On Wednesday morning, Chinese regulators denied rumors of plans for a 20 percent capital gains tax on stock investments, one factor that had sent markets lower.
China's stock markets began their surge upward in June 2006, after the government again allowed domestic initial public offerings after a long hiatus. There were a number of other securities milestones last year. The government took $200 billion of stock it owned and allowed it to be traded publicly. And several of the country's largest state-owned companies, including the Industrial and Commercial Bank of China, were dual-listed on the Shanghai and Hong Kong stock exchanges.
The Shanghai Stock Exchange rose 130 percent in 2006, and it was up 12 percent from Jan. 1 to mid-February. Just before the Chinese New Year holiday, the Shanghai Stock Exchange broke the 3,000-point mark for the first time.
Signs that China's two domestic stock markets, in Shanghai and Shenzhen, may be over-inflated began to show up in early February after Cheng Siwei, vice chairman of the Nation's People Congress, said publicly that he worried about a "bubble." The stock market fell 11 percent that week but quickly made up the losses and continued to hit new highs.
Then came China's Black Tuesday, which yesterday wiped out $100 billion of market value.
Feng Yu, a broker at China Galaxy Securities in the southeastern city of Ningbo, said he believed yesterday's drop was only a "technical correction" to make up for the unprecedented rise in recent months.
"At the beginning it was just banking stocks," Feng said. "Then it affected all shares," Feng said he believed the drop was precipitated by signals from the government that it wanted to slow down the explosive growth, which has prompted individual investors to line up for hours to open brokerage accounts.
Another piece of troubling news was released yesterday: The Commerce Department reported that durable-goods orders fell 7.8 percent in January, to a seasonally adjusted $204 billion.

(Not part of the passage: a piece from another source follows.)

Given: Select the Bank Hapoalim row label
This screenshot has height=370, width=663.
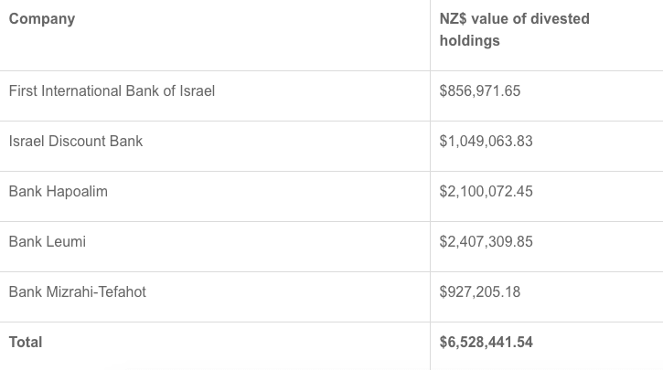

The decline, including in such large-order items as airplanes, semiconductors and appliances, surprised Wall Street, which had expected a 3.2 percent drop.
In Washington, the confluence of world economic events got the attention of the White House. "The president's economic advisers are paying attention to the markets," spokesman Tony Fratto said. "We continue to believe that the U.S. economy is sound."
The Federal Reserve, meanwhile, was silent, indicating that it did not view the market's drop as a threat to the abilities of U.S. financial firms to function.
This was in contrast to the Fed's response to the much sharper stock price declines of the October 1987 crash and after the Sept. 11, 2001, terrorist attacks, when the central bank issued statements reassuring the markets and investors that it would provide ample funds to the financial system to ensure transactions could be completed.
But analysts said Fed Chairman Ben S. Bernanke would probably be asked to comment on the global financial gyrations this morning when he is scheduled to testify before the House Budget Committee.
Correspondent Ariana Eunjung Cha in Shanghai, staff writer Nell Henderson and staff researcher Richard Drezen contributed to this report.